Mas ninguém suspeitava que o grevista fosse se revelar o político que, uma vez eleito, promoveria campanhas como “As Sete Voltas no Congresso para Expulsar Satanás”.  “Ele era bem carismático, não nos pareceu em momento algum ser um líder fanático que colocava sua religiosidade dogmática como elemento central.”

Suas credenciais esquerdistas pareciam impecáveis. Em 2013, posou ao lado de Cyro Garcia segurando uma biografia de Karl Marx. Pedro Rios Leão, 33, também tem um retrato com o cabo. Ele tentava chamar atenção para Pinheirinho, uma ocupação em São Paulo num terreno do investidor Naji Nahas, cuja violenta reintegração de posse se tornou um imbróglio político e policial em 2012. Pedro decidiu se acorrentar num canteiro em frente à sede de jornalismo na Rede Globo no Rio.

“Daciolo apareceu liderando uma carreata de bombeiros e PMs para me apoiar”, diz. Daí a foto com aquele que se filiaria ao partido que hoje tem o líder do MTST, Guilherme Boulos, como presidenciável.

Durou pouco a lua de mel entre PSOL e o cabo, que se elegeu em 2014 com 49,8 mil votos, na campanha mais barata entre os 46 deputados eleitos pelo Rio. “Já na diplomação, teve um momento que causou constrangimento ao partido”, rememora Alencar. “Foi ao encontro do Bolsonaro, igualmente vitorioso, e tirou uma foto todo sorridente.”

Nas reuniões da bancada psolista, os colegas captaram mais sinais “estranhos”, segundo Alencar. Não foi surpresa alguma quando Daciolo, dias atrás, subiu no Monte das Oliveiras para jejuar, orar, atacar a sociedade secreta Illuminati  e dizer que tentarão matá-lo.

“Essa história já existia. Numa reunião, ele falou que tinha subido o monte e tido uma iluminação: todos nós sofreríamos uma tremenda queda que nos converteria. Brinquei: ué, só se eu me converter ao ateísmo”, afirma o deputado, que é protestante.

A gota d’água veio cinco meses após sua posse, quando Daciolo apresentou proposta para alterar o parágrafo 1º da Constituição, que diz que “todo poder emana do povo”. Queria substituir povo por Deus. O PSOL viu naquela proposição uma afronta ao Estado laico e o expulsou.

Dirigente do PSOL, José Luis Fevereiro escreveu no Facebook sobre o ex-colega. “Dizem que filho feio não tem pai, mas isso só vale para os fracos. Fiz campanha para Daciolo em 2014.” Ele conta que a sigla até tentou demovê-lo da ideia de mudar a Constituição. Recebia, porém, respostas do tipo “foi o sr. Jesus que me mandou fazer isso”.

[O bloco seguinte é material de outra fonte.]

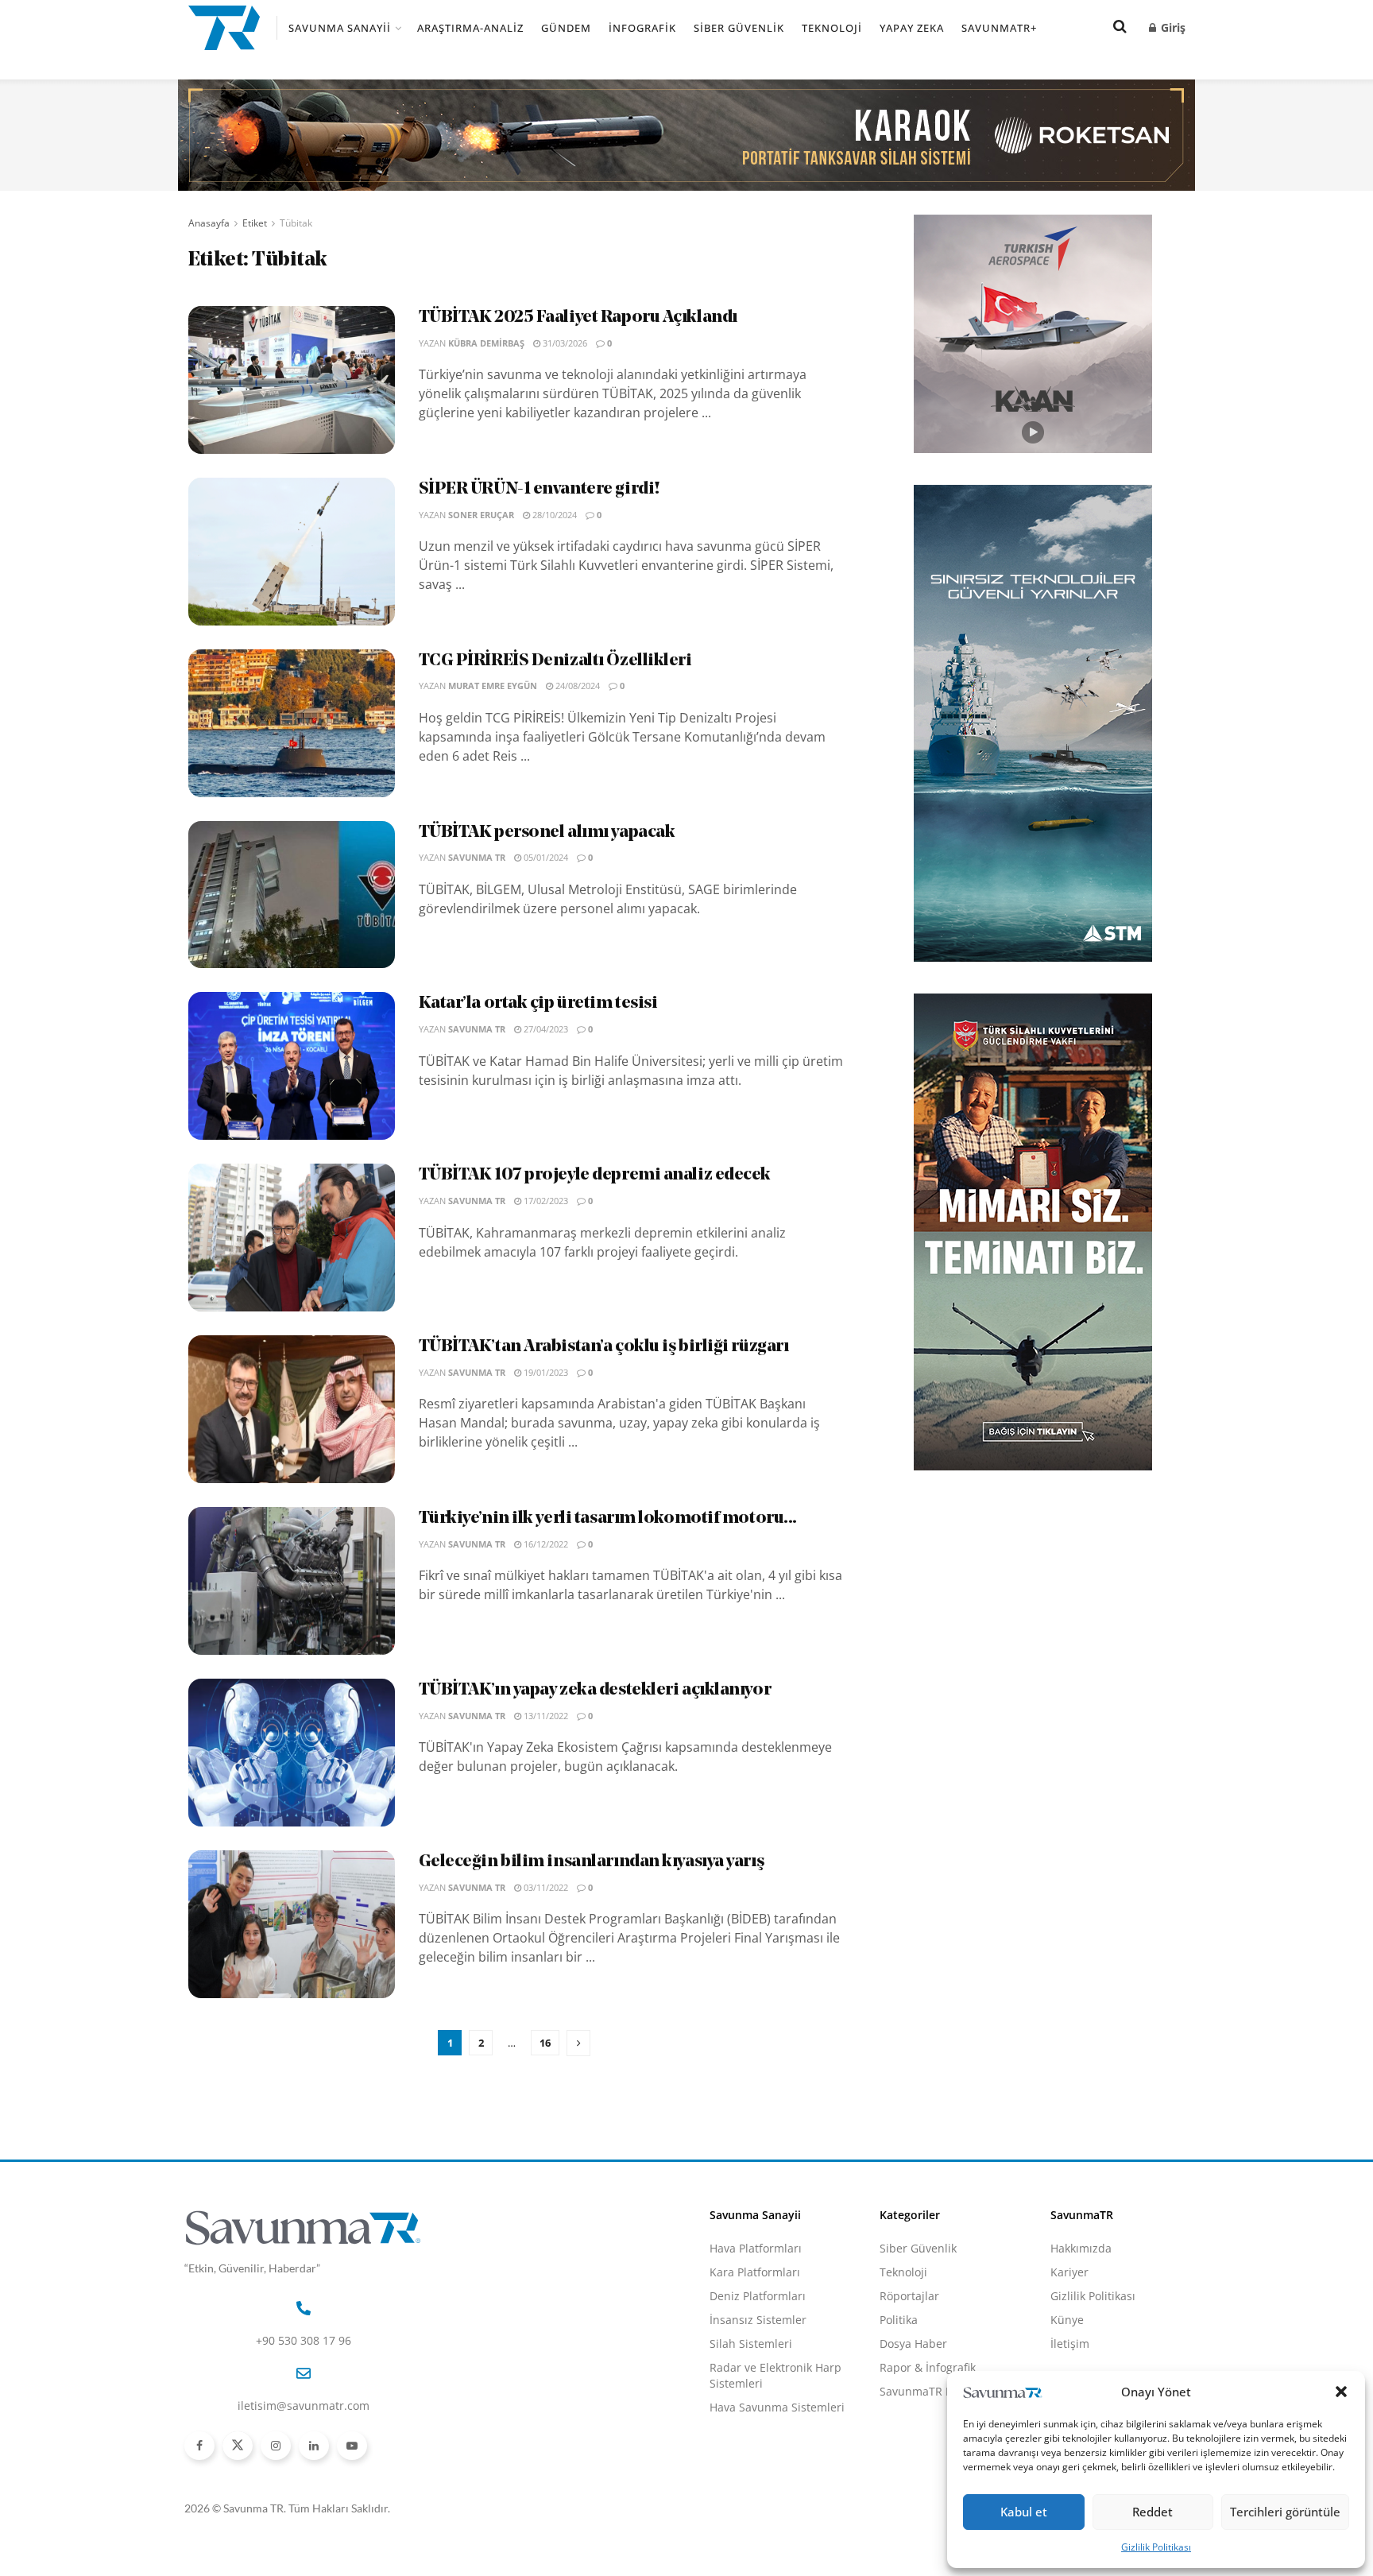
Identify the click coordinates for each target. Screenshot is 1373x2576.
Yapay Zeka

À Folha Fevereiro afirma que respeita o cabo, mas “a expulsão foi necessária por divergência programática incontornável”.

Desde sempre

Para Cristiane, os psolistas escolhiam ver o que queriam no começo, pois fiel fervoroso seu marido sempre foi. “No próprio Bombeiros, ele andava com Bíblia nas mãos.”

Ela frequenta a igreja Bola de Neve, a mãe dele idem, mas Daciolo não tem uma denominação específica, conta. A conversão do presidenciável aconteceu 14 anos atrás: nenhum exame identificava as fortes dores de barriga que o acometiam. “Ele estava com disenteria há muitos meses, emagrecendo.” A fé evangélica, para Cristiane, o curou.

“Daciolo não é um Malafaia ou um Edir Macedo”, diz Pedro Rios Leão. “Ele acredita 100% no que fala. Acho que as pessoas subestimam a popularidade da mensagem dele.”

Alencar recorre a uma figura do direito para explicar o divórcio do PSOL com Cabo Daciolo: “Erro essencial sobre a pessoa”, quando um cônjuge pode pedir anulação do casamento se apontar uma divergência intransponível com o parceiro.

“Achou que era uma maravilha, uma beleza, depois começou a cohabitar e viu que não era bem assim”, diz sobre a união sem final feliz.